The AI that draws like a human: OpenAI introduced the new graphic model of ChatGPT, Images 2.0, marking a technological leap that almost completely blurs the line between human creation and computer-generated content. Until two years ago, AI-generated images could be identified by embarrassing mistakes, mainly in distorted text or small details, but now this is a system capable of producing outputs that look ready for immediate use, from advertisements to restaurant menus, without raising suspicion. However, in Hebrew the system still struggles and produces awkward errors.

One of the main challenges of image generators in the past was the ability to integrate text. Systems like DALL-E tended to produce meaningless or incorrect words, a result of a technological method called diffusion, in which an image is gradually built from noise. In this method, small areas such as letters received less attention and therefore suffered in quality. The new model presents a dramatic improvement in this area, to the point of generating clear and accurate text within images, even in complex languages. But as mentioned, not yet in Hebrew.

OpenAI has not fully disclosed the exact mechanism behind the model, but hinted at a combination of reasoning capabilities similar to language models. This means the system not only ‘draws,’ but also plans the image in advance, understands the context, and sometimes even checks itself before presenting the result.

One of the key innovations is an operating mode called Thinking, in which the model works more slowly but in a more accurate and in-depth manner. In this mode, it can create a consistent series of images from the same prompt, maintain characters, style, and objects across different frames, and produce outputs such as multi-image comics or a complete storyboard.

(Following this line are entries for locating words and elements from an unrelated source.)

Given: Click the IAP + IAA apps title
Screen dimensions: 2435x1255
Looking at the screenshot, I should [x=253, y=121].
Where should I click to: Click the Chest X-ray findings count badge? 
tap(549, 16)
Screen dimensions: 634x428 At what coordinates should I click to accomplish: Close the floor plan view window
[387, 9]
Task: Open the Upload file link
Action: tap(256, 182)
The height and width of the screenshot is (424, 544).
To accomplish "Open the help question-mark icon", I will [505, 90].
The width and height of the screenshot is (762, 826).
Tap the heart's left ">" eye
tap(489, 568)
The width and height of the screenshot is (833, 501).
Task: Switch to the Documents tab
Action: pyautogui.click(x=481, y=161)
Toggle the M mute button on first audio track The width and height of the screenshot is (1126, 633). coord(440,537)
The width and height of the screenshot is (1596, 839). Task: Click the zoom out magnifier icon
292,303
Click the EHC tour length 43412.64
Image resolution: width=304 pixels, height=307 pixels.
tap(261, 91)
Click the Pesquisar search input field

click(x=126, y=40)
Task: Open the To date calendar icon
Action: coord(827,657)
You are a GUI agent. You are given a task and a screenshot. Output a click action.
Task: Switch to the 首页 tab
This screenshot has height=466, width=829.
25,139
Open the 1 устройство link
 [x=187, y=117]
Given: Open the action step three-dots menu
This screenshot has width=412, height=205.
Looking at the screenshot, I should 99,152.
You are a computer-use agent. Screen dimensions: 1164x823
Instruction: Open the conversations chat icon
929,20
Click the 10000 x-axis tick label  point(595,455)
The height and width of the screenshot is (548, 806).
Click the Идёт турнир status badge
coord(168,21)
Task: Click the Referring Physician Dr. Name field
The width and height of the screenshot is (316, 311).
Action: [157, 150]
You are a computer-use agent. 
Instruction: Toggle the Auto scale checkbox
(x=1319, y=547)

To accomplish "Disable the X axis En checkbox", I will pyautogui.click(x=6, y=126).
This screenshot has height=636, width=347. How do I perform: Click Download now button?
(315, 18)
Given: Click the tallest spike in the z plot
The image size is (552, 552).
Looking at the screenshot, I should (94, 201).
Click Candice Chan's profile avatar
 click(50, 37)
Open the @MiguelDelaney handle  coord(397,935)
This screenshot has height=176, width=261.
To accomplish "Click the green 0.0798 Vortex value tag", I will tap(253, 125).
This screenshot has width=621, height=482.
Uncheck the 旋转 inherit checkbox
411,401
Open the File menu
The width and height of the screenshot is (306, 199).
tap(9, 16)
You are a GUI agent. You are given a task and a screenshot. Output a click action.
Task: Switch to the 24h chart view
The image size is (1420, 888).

This capability changes the way professionals can work. Instead of relying on multiple tools for design, writing, and editing, an entire campaign can be generated from a single prompt. The model can create different versions of the same content, adapt sizes for various platforms, and produce outputs ready for immediate use on social networks, websites, or applications.

Example of the new graphics output. More working time, greater precision in the text.
Example of the new graphics output. More working time, greater precision in the text. (credit: OpenAI)

At the same time, the model also shows significant improvement in understanding non-Latin languages. In the past, writing in Japanese, Korean, or Hindi within an image was almost impossible. Now, the system can integrate text in these languages much more accurately, expanding its usability for global markets.

The image quality itself has increased to a resolution of up to 2K, with the ability to handle complex compositions, small details, and subtle stylistic constraints. This is an improvement not only in accuracy but also in control: The user can guide the model in detail and receive a result that adheres much more closely to the instructions than before.

However, this is not a perfect system. Even in the new version there are limitations, especially in tasks that require precise physical understanding of the world, such as folding origami or complex representations of three-dimensional objects. Repeated edits of the same image can also sometimes lead to a decline in quality, a phenomenon known from previous models as well.

Another aspect is speed. Creating complex images is not as immediate as writing text, and sometimes several minutes are required to obtain a complete result. But compared to the capabilities achieved, this is still relatively fast.

The launch of Images 2.0 comes amid increasing competition in the field, as other technology companies invest enormous resources in developing similar models. At the same time, OpenAI is gradually phasing out older models and focusing development on the new generation, illustrating just how rapidly the field is evolving.